Italian Oscar winner (Atonement) and nominee (Pride and Prejudice) Dario Marianelli, in danger of being type-cast as the go-to Masterpiece Theatre composer, wrote the finely-muted background music. Prolific young Irish-British playwright Moira Buffini, who'd adapted Tamara Drewe for Stephen Frears the previous year, transformed Bronte's romance for the screen. She hadn't tied up Bronte's many loose ends, which is proper, but leaves various abrupt events far from fully explained, such as the mad wife's attack on her unidentified brother, Jane's cousins, and two French-speakers' fate.

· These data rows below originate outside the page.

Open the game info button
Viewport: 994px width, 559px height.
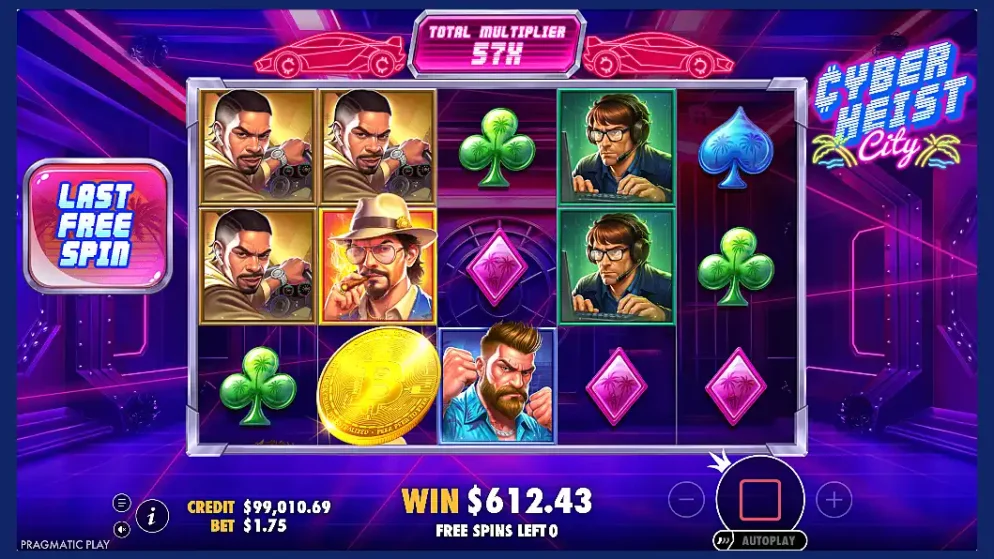point(152,517)
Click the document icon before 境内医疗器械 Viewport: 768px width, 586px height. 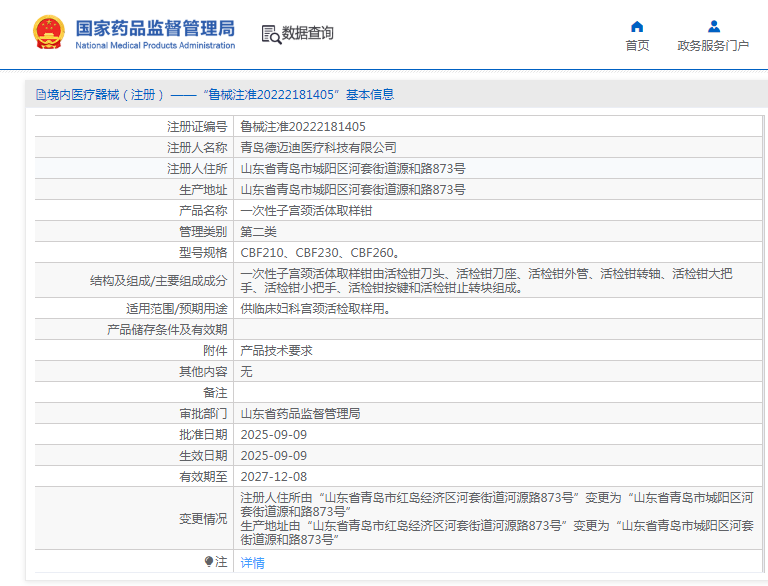click(x=40, y=95)
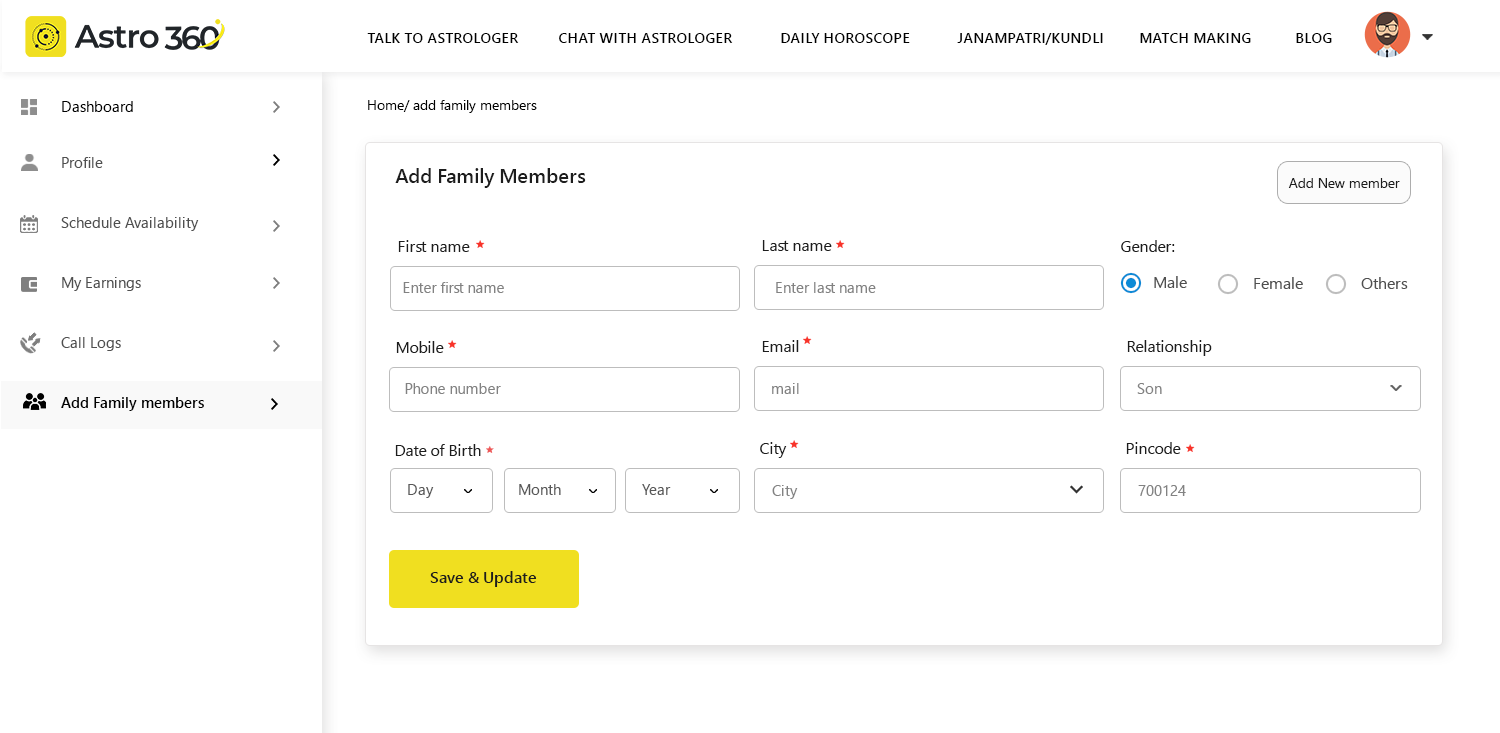The image size is (1500, 733).
Task: Click the My Earnings wallet icon
Action: tap(29, 284)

Irish-German Brit actor Michael (Hunger, Fish Tank, X-Men) Fassbender was an obvious choice for imperious Rochester, Polish-Australian Mia (Alice in Wonderland, In Treatment, The Kids are All Right) Wasikowska a wise one for the young governess with heart, soul and many opinions. The key supporting cameos were played well enough by Jamie Bell, as Jane's pious suitor, and Judi Dench as Rochester's caring housekeeper.

Fassbender had several tough shoes to fill (Orson Welles, William Hurt and Timothy Dalton) and did so creditably, with moments of facial expressiveness a la Olivier and Day-Lewis at their best. Wasikowska is an ideal plain Jane of the 19th century, displaying the charming moral qualities and repressed teenage ambitions that were way ahead of her time and gender role. The cast's northern English accents might distress Lancastrians, but to an outsider they come across as acceptable middle-class regional characters.

This Jane gazes wistfully at her claustrophobic cloudy landscape with an intensity channeling a new Jodie Foster. The production embedded her convincingly in well-detailed production and costume designs, often illuminated strikingly by candles, with the surrounding starkness left deliberately silent and menacing. Fukunaga was lucky to be given this gem for his sophomore performance, and he rewarded his producers' trust.